Variant calling challenge questions
Hidden dangers of filtering
Our variant filtering approach actually had a unintended hidden side-effect (also known as a serious bug.) Can you figure out what it is?
Hint: look at different types of variant in the info
dataframe in your python code. Or look at the output file:
bcftools view -H GWD_30x_calls.filtered.vcf.gz | less -S
One type of variant just isn't there isn't that output file! Can you figure out why?
tip
This illustrates the need, in real work, to carefully inspect and inspect outputs at all stages - it's very easy for unexpected things to go wrong.
Assessing the transition / transversion ratio.

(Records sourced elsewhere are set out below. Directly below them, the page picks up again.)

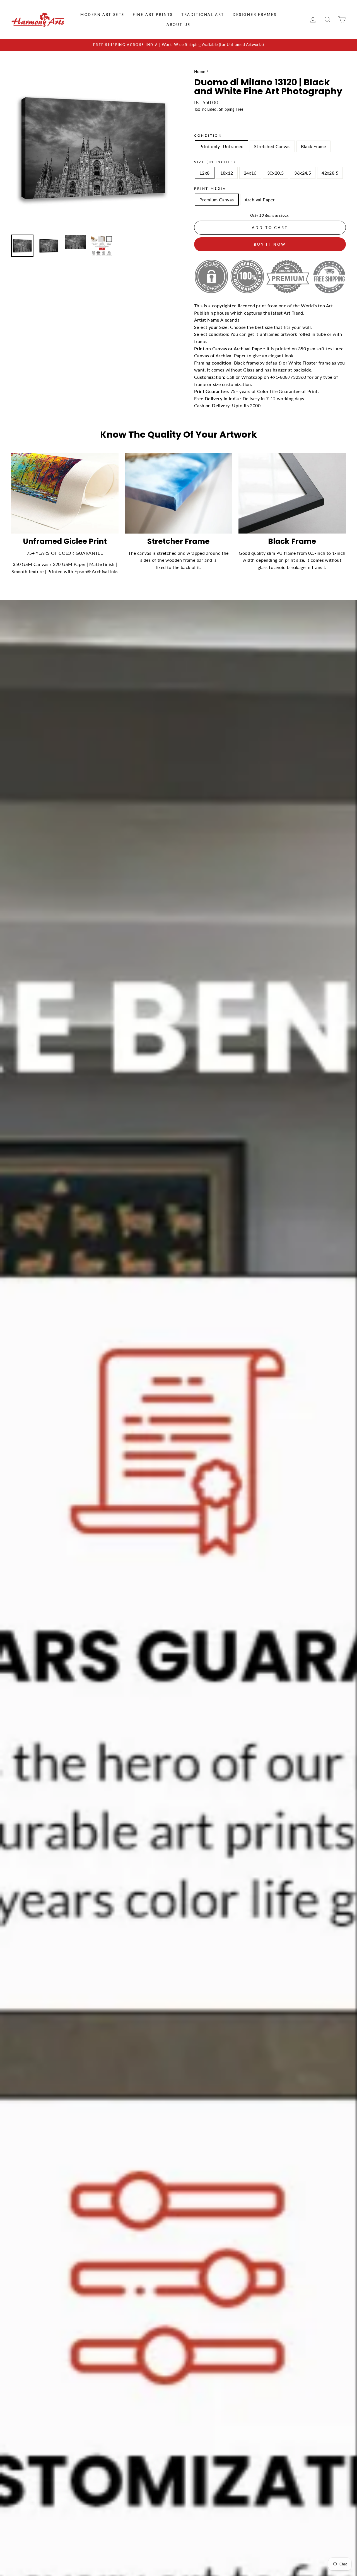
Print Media (210, 188)
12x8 (204, 172)
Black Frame (313, 146)
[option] (178, 45)
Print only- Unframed (221, 146)
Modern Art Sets (102, 14)
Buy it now (270, 244)
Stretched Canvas (272, 146)
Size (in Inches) (215, 162)
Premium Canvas (216, 199)
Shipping (227, 109)
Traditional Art (202, 14)
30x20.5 (275, 172)
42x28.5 (330, 172)
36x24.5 (302, 172)
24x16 (250, 172)
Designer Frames (255, 14)
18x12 (226, 172)
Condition (208, 135)
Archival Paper (260, 199)
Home (199, 71)
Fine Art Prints (153, 14)
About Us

We learned in the lectures that Ts/Tv can be used to assess the quality of a set of variant calls, and that this number should be 2 or greater. What is the Ts/Tv for this data before and after filtering?
Note. The bcftools stats
command can calculate Ts/TV (as TSTV) statistics - search for 'TSTV' in the output.
Inspecting failed variants
A useful test of the filtering strategy is to pick at some variants that failed the filters, and look at what the pileups look like. This might make it clear what (if anything) is wrong with the variant.
You could of course find these variants from your python code, but here's an alternative approach using bcftools
.
We'll first generate a new version of the filtered VCF that keeps the failed variants in but marks them as 'FAIL' (as the original version removed them entirely). You can produce
it by adding the -s
option to the bcftools filter
command, to 'soft filter' the file:
bcftools filter -Oz \
-i 'DP>=1000 & DP<=10000 & MQ>=40 & MQ0F<=0.05 & AN>=300 & AC>=2 && QUAL>=50 & RPB>=0.0001 & MQB>=0.0001 & BQB>=0.0001 & MQSB>=0.0001' \
-o 'GWD_30x_calls.soft-filtered.vcf.gz' \
-s FAIL \
calls/GWD_30x_calls.vcf.gz
Note
Use the same filters as you used in the Variant quality control section, if you changed them.
Let's also index the file, which helps bcftools
select specific variants or regions:
bcftools index GWD_30x_calls.soft-filtered.vcf.gz
Now the SNPs in the data can be viewed like this:
bcftools view \
-H \
-r chr19:48693822-48708100 \
--types snps \
GWD_30x_calls.soft-filtered.vcf.gz \
| less -S
Note
We used the -r
option above to restrict to the region that our subsetted read data in reads/
corresponds to.
Scroll around in this file a bit and pick a SNP that says FAIL
in the FILTER
column - for example, in my filtering, there's a SNP at chr19:48700152 that failed the filter.
We can now use bcftools query
to pull out a list of samples that appeared to carry the alternate alleles at this variant. The syntax is a bit arcane, but very powerful - it's
described on the bcftools manual page. For our purposes it can be done like this:
bcftools query \
--regions chr19:48700152-48700152 \
--include 'TYPE="snp" & GT="alt"' \
--format 'Variant:\n%CHROM:%POS %REF>%ALT %FILTER\nINFO=%INFO\n\nNon-ref samples:\n[%SAMPLE %GT\n]' \
GWD_30x_calls.soft-filtered.vcf.gz \
| head -n 30
You should see the INFO fields for the variant, followed by a list of the first few samples that were called with non-reference genotypes.
Can you see why it failed?
You can also samtools tview
, as in the earlier practical to inspect the pileup for these samples:
samtools tview --reference GRCh38_chr19.fa.gz -p chr19:48700152 reads/HG02588
Better yet - load up the data in IGV and see if you agree with the filtering.